Friday, June 22, 2018

Upending the TV Pricing Model -- Why Pay For What You Don't Watch???

AT&T reportedly will "upend the established model in which cable and satellite-TV companies pay programmers fees based on how many subscribers have a channel accessible in their bundle, regardless of whether they watch it." AT&T's new "'skinny bundle' of channels" will be free to subscribers on unlimited data plans Drew FitzGerald reports in the WSJ, and "...the free version that comes with unlimited-data plans would only count subscribers that spend significant time using the app, according to a person familiar with its plans."

This seemingly simple change represents an important break from tradition -- a necessary step toward more sensible, value-based pricing models for TV/video. It opens the way for a variety of new consumer-value first pricing models.
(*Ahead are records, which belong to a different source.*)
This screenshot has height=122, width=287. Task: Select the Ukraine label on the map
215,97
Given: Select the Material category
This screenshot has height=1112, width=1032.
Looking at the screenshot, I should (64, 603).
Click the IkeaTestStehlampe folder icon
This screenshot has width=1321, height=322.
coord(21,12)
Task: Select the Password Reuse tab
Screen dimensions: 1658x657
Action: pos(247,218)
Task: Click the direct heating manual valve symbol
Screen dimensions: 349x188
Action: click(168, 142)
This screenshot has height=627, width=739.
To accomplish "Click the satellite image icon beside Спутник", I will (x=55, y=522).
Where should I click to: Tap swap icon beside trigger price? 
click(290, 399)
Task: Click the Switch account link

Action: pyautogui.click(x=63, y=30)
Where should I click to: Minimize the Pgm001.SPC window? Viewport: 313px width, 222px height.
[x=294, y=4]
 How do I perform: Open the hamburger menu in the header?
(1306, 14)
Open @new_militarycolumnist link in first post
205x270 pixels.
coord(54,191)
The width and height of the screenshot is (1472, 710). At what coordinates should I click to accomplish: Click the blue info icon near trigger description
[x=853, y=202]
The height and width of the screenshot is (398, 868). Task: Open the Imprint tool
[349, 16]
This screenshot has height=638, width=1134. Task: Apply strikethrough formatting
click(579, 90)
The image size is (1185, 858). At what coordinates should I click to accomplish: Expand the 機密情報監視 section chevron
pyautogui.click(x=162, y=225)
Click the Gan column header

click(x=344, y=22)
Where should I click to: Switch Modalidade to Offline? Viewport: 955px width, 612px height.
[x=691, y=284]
I have written about why this is urgently needed and where this should go, in “Post-Bundling – Packaging Better TV/Video Value Propositions with 20-20 Hindsight.”  Updates to that post explain why this is increasingly a life or death issue for pay-TV providers.

("Post-bundling," alone, is a fairly straightforward half-step toward the much more advanced customer-value-first models suggested by my FairPay strategy -- as also noted in that prior post.)

Let's hope this crack in the dam of tradition will lead to an increasing range of better offerings.